Tras la revolución causada por El cantor de jazz (Alan Crossland, 1927) y su incorporación del sonido al cine, en todos los estudios se daba por sentado que lo que quería el gran público era ver películas habladas.
Pero, como ya hemos visto en Tiempos modernos (1936), el genio de Chaplin se resistía mucho a tal incorporación en su cine. Tanto es así que, ésta que nos ocupa, considerada su último largo mudo, se presenta a sí misma como una comedia en pantomima, disciplina en la que el cineasta era maestro. Eso sí, el genio se permite un chiste personal al comenzar la cinta cuando vemos a unos oradores emitiendo unos sonidos ininteligibles que parecen dar a entender que lo que vamos a ver será sonoro.
Todo se debe a esa genialidad chaplinesca. Tras rodar el metraje sin sonido, el británico compuso la banda sonora y los efectos sonoros que se disfrutarían a lo largo del metraje, además de muchas otras tareas en esta cinta que se puede calificar como una de las películas más de autor de la historia, sino la más personal de todas. Incluyendo su estupendo argumento.
Tras conocer a una vendedora de flores ciega en la calle quien, por error, piensa que Charlot es un hombre rico, nuestro eterno vagabundo consigue disuadir a un millonario de suicidarse en el río. Este, presentado cual si fuera un Jeckyll y Hyde al que cambia de uno a otro estado la ingesta de alcohol, pasa de ser su mejor colega a despreciarle en su estado de sobriedad. En todo caso, esa relación será la que le permita mantener el engaño en el que la invidente ha caído por sí misma.

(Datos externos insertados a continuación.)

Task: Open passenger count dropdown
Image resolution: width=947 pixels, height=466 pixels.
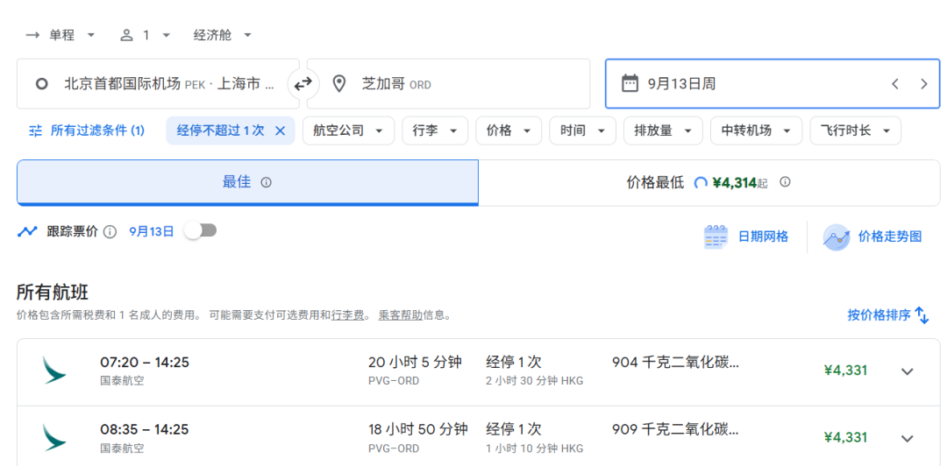Action: coord(146,35)
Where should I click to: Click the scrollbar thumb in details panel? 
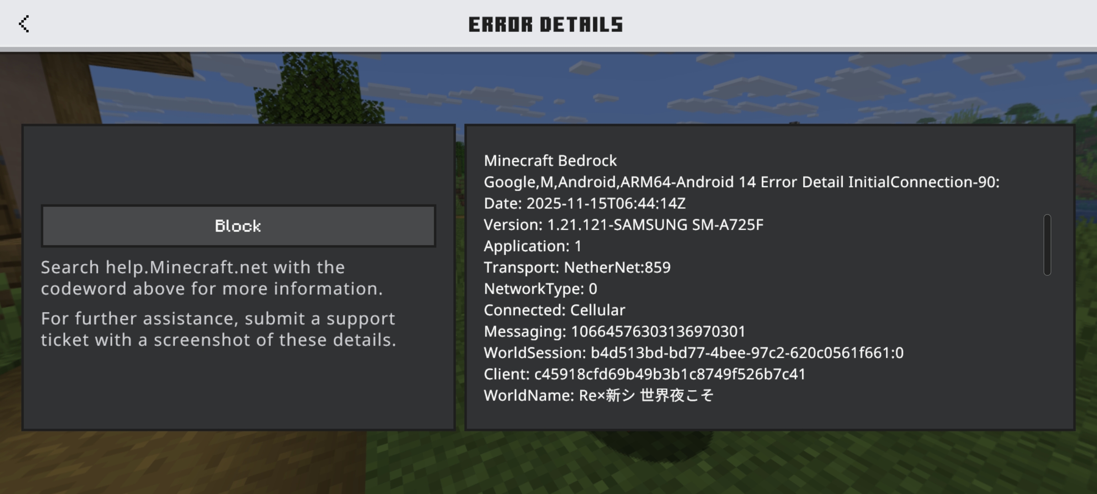coord(1047,245)
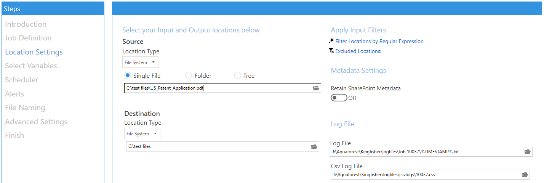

Hasta el punto de que, al final, aprovechando un regalo del millonario del que luego éste reniega, se juega su libertad para dejar a la vendedora de flores con los medios suficientes para pagar sus deudas, su operación para recuperar la vista y montar su propia tienda de flores.
Esta entrega emocional, tan encantadora en la pantalla, no sería la misma detrás de las cámaras. La relación profesional de Chaplin con Virginia Cherrill, la actriz que daba vida a la florista, fue tan tensa que, en un momento dado, ella dejó el rodaje. Pero, tras probar otras posibilidades, al final ambos llegaron a un acuerdo que repercutió en un bien para todos, incluyéndonos a nosotros los espectadores. Realmente parece muy difícil que se hubiera encontrado a otra intérprete capaz de mostrar la vacuidad necesaria para el personaje.
Por el camino, por supuesto, nos encontramos múltiples situaciones tronchantes como la ingesta de confeti por parte del vagabundo cual si fueran spaghettis, o la maravillosa secuencia del combate de boxeo, una recreación de la que ya hiciera Chaplin en su corto de 1915, The Champion, aunque con un tono y una conclusión radicalmente diferentes.
Recogido como uno de los títulos para el Archivo Nacional de la Cinematografía de los USA, Luces de la ciudad es otra de esas delicias que te dejan con un más que grato sabor de boca.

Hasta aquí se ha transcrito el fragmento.